** Exercise brief **
Could you output exactly the lines from the one containing "Given: Go to the Enterprise page" through the end of the records below, and nothing more?

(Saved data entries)
= = = = =

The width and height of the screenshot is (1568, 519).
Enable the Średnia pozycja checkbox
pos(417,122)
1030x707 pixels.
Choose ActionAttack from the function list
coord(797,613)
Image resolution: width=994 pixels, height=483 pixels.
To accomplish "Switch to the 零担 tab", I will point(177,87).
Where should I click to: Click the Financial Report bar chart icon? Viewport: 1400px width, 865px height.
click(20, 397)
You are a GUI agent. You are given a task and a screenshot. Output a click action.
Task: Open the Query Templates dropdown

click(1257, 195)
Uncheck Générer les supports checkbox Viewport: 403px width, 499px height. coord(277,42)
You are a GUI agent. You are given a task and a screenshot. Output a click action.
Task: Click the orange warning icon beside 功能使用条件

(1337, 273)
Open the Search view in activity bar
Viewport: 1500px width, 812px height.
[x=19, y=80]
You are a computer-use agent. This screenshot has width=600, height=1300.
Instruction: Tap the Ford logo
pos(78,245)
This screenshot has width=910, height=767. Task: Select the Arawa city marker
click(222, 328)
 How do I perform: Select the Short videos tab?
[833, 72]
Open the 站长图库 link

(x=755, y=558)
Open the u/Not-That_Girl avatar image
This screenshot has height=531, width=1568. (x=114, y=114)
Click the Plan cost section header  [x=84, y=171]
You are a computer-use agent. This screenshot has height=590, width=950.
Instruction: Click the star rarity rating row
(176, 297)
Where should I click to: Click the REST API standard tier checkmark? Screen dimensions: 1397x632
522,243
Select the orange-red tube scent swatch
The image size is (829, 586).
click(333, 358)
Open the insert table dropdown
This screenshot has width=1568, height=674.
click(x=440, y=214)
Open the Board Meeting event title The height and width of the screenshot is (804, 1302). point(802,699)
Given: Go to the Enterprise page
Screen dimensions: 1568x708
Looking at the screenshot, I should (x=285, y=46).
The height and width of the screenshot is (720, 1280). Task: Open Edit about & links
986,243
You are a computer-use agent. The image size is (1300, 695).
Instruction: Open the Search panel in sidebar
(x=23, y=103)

= = = = =

** Answer box **
Given: Go to the Enterprise page
Screen dimensions: 1568x708
Looking at the screenshot, I should (x=285, y=46).
The height and width of the screenshot is (720, 1280). Task: Open Edit about & links
986,243
You are a computer-use agent. The image size is (1300, 695).
Instruction: Open the Search panel in sidebar
(x=23, y=103)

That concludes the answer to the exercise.